The generation of hematopoietic stem cells (HSCs) from human pluripotent stem cells (hPSCs) is a major goal for regenerative medicine. In fact, HSCs transplant is an effective treatment for hematological disorders, but both the paucity of suitably matched donor cells and the need of high number of cells remain a clinical bottleneck. hPSCs would represent a novel, potentially unlimited, source of patient-specific HSCs. However, the robust de novo generation of HSCs remains unrealized, underscoring our lack of understanding of the biological processes leading to blood formation.
During embryonic development, blood cells emerge from a subset of specialized endothelial cells, named hemogenic endothelial cells (HECs), via a process known as endothelial-to-hematopoietic transition (EHT). A thorough characterization of HECs is essential to guide the efforts to derive this population from hPSCs. However, current known markers used to isolate HECs are insufficient as they also enrich for arterial endothelial cells that are associated with HECs. Using transcriptomic analysis of 28-32-day human embryos, a developmental stage characterized by active EHT, we have identified the Fc receptor FCGR2B as a putative marker of embryonic HECs.

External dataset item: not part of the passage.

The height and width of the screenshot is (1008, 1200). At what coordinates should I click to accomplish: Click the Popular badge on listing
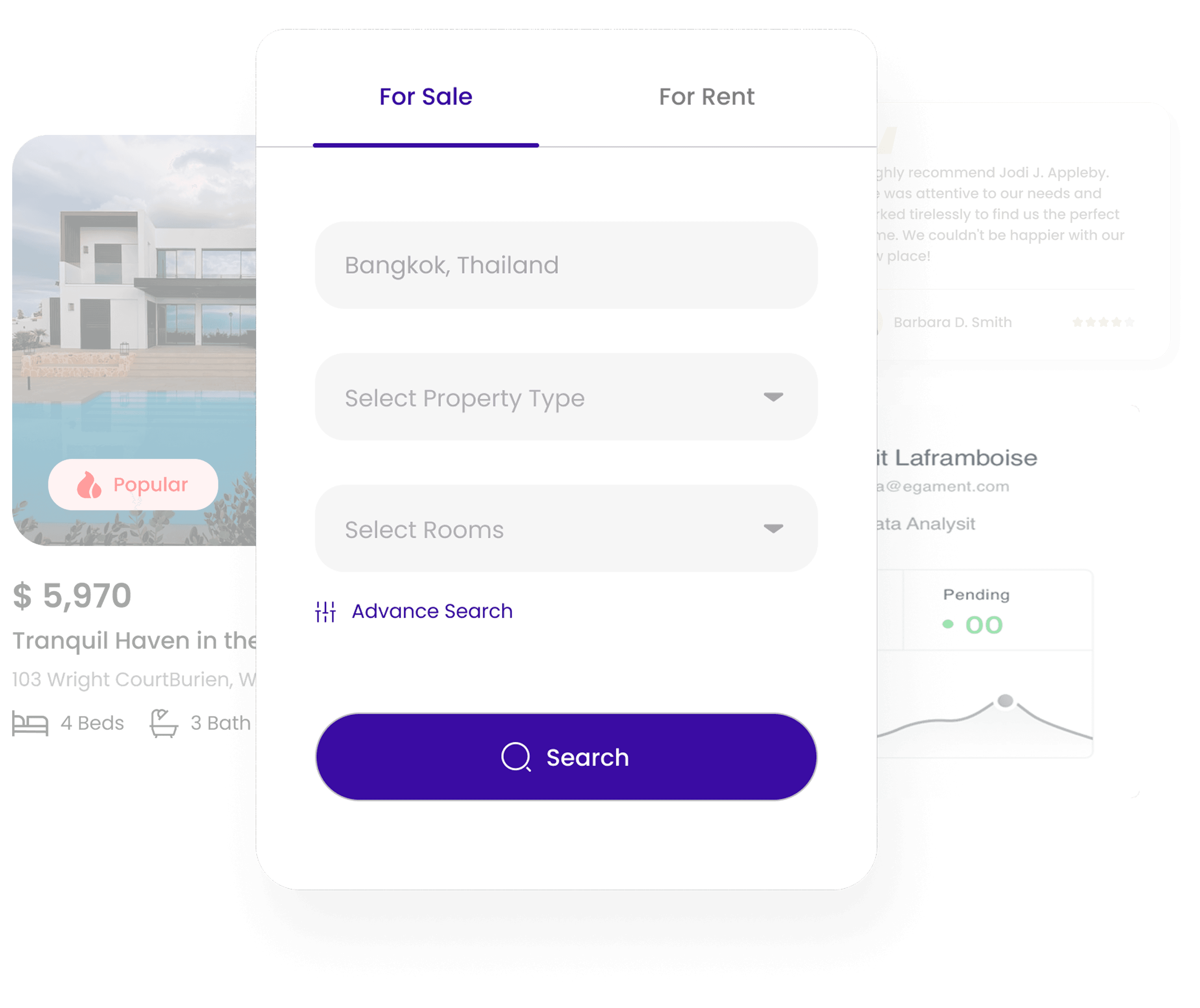point(133,484)

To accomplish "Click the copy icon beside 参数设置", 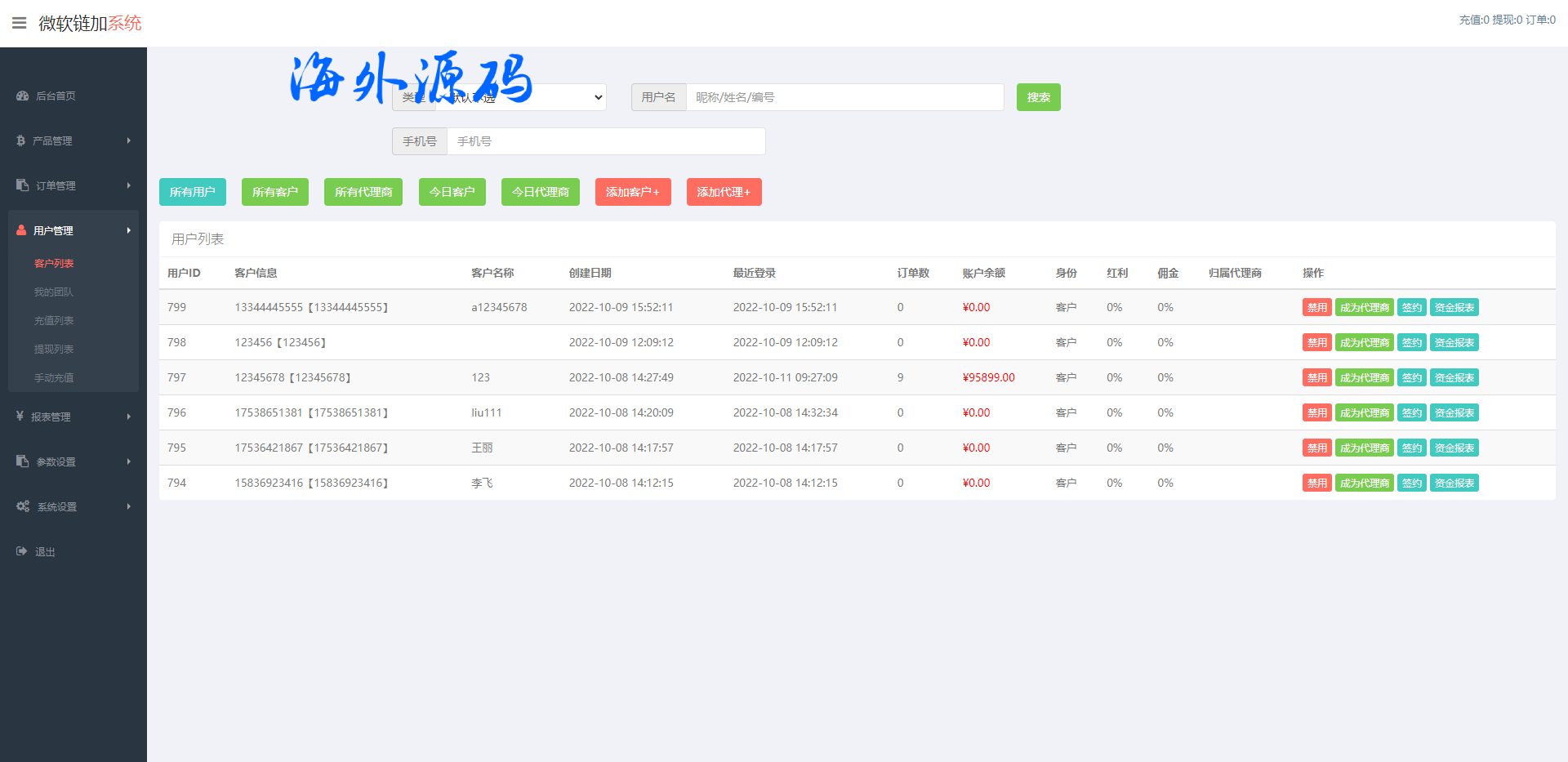I will (22, 461).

Functional ex vivo analyses confirmed that multilineage hematopoietic potential is highly enriched in CD32+ endothelial cells isolated from the aorta-gonad-mesonephros region and yolk sac of human embryos. In addition, CD32 emerged as selective marker for hPSC-derived HECs across different hematopoietic programs. Remarkably, our analyses showed that CD32 expression enriches for cells with hemogenic potential with a higher specificity for hPSC-derived HECs than other known HEC markers. These findings provide a simple method for isolating HECs from human embryos and hPSC cultures, allowing its molecular characterization as well as the efficient generation of hematopoietic cells in vitro.
La generazione di cellule staminali ematopoietiche (HSC) da cellule staminali pluripotenti umane (hPSC) è un obiettivo fondamentale per la medicina rigenerativa. Seppur il trapianto di HSC sia essenziale per il trattamento di disturbi ematologici, la scarsità di cellule donatrici compatibili e la necessità di trapiantarne un numero elevato rendono questa terapia difficile da attuare. Al contrario, le hPSC rappresenterebbero una fonte nuova, potenzialmente illimitata, di HSC specifiche per il paziente. Tuttavia, un'efficace generazione di HSC da hPSC è, ad oggi, utopica a causa della scarsa comprensione dei processi biologici che portano alla formazione del sangue.Durante lo sviluppo embrionale, le cellule del sangue emergono da una specifica popolazione di cellule endoteliali (ossia formanti i vasi sanguigni), denominate cellule endoteliali emogeniche (HEC, in grado di generare cellule del sangue), attraverso un processo noto come transizione endoteliale-ematopoietica (EHT). Una caratterizzazione approfondita delle HEC è essenziale per derivare questa popolazione dalle hPSC e dunque generare sangue in laboratorio. Tuttavia, i marcatori noti utilizzati per isolare le HEC sono insufficienti a questo scopo, in quanto arricchiscono non solo queste ultime ma anche altri tipi di cellule endoteliali a loro associate eppure prive di potenziale emogenico. L'analisi di embrioni umani di 28-32 giorni, una fase di sviluppo caratterizzata da EHT attivo, ha permesso di identificare il recettore FCGR2B (o CD32) come un marcatore di HEC. Infatti, le cellule endoteliali che esprimono CD32 sono in grado di generare le cellule del sangue sia quando isolate da specifiche regioni dell'embrione umano sia da hPSC. Inoltre, le nostre analisi hanno mostrato che l'espressione di CD32 permette di arricchire HECs con altissima specificità, maggiore di quella di altri marcatori noti. Questi risultati forniscono un metodo semplice per isolare le HEC da embrioni umani e colture di hPSC, consentendo la loro caratterizzazione molecolare e la generazione efficiente di cellule del sangue in laboratorio.